▶ WHAT YOU WILL DO
Can you extract every one of the items below and reproduce each line without any change?

(Records for locating displayed items)
● ● ● ● ● ● ●
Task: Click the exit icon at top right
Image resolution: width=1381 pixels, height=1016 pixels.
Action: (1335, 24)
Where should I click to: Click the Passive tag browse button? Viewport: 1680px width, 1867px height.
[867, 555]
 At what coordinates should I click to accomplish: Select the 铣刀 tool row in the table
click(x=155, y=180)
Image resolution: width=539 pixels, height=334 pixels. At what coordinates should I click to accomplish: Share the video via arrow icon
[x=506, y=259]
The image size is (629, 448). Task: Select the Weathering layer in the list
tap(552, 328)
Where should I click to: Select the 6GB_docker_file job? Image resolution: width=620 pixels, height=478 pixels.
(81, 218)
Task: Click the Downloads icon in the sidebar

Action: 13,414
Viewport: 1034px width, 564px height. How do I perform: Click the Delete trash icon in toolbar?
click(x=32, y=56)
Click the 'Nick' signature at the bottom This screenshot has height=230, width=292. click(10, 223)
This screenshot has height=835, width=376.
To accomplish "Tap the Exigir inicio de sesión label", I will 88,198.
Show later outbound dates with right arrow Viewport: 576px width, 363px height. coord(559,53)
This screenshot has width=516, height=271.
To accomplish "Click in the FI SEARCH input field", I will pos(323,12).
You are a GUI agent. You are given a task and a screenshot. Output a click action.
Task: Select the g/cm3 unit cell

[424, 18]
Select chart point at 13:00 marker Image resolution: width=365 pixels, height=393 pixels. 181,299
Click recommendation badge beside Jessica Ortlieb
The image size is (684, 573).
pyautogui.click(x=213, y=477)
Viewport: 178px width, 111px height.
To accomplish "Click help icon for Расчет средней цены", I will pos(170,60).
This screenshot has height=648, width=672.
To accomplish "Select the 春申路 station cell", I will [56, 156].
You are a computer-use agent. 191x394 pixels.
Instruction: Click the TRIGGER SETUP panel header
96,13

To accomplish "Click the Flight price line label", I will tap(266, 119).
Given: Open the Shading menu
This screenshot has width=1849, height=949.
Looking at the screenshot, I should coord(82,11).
● ● ● ● ● ● ●
▶ REPLY
Task: Click the exit icon at top right
Image resolution: width=1381 pixels, height=1016 pixels.
Action: (1335, 24)
Where should I click to: Click the Passive tag browse button? Viewport: 1680px width, 1867px height.
[867, 555]
 At what coordinates should I click to accomplish: Select the 铣刀 tool row in the table
click(x=155, y=180)
Image resolution: width=539 pixels, height=334 pixels. At what coordinates should I click to accomplish: Share the video via arrow icon
[x=506, y=259]
The image size is (629, 448). Task: Select the Weathering layer in the list
tap(552, 328)
Where should I click to: Select the 6GB_docker_file job? Image resolution: width=620 pixels, height=478 pixels.
(81, 218)
Task: Click the Downloads icon in the sidebar

Action: 13,414
Viewport: 1034px width, 564px height. How do I perform: Click the Delete trash icon in toolbar?
click(x=32, y=56)
Click the 'Nick' signature at the bottom This screenshot has height=230, width=292. click(10, 223)
This screenshot has height=835, width=376.
To accomplish "Tap the Exigir inicio de sesión label", I will 88,198.
Show later outbound dates with right arrow Viewport: 576px width, 363px height. coord(559,53)
This screenshot has width=516, height=271.
To accomplish "Click in the FI SEARCH input field", I will pos(323,12).
You are a GUI agent. You are given a task and a screenshot. Output a click action.
Task: Select the g/cm3 unit cell

[424, 18]
Select chart point at 13:00 marker Image resolution: width=365 pixels, height=393 pixels. 181,299
Click recommendation badge beside Jessica Ortlieb
The image size is (684, 573).
pyautogui.click(x=213, y=477)
Viewport: 178px width, 111px height.
To accomplish "Click help icon for Расчет средней цены", I will pos(170,60).
This screenshot has height=648, width=672.
To accomplish "Select the 春申路 station cell", I will [56, 156].
You are a computer-use agent. 191x394 pixels.
Instruction: Click the TRIGGER SETUP panel header
96,13

To accomplish "Click the Flight price line label", I will tap(266, 119).
Given: Open the Shading menu
This screenshot has width=1849, height=949.
Looking at the screenshot, I should coord(82,11).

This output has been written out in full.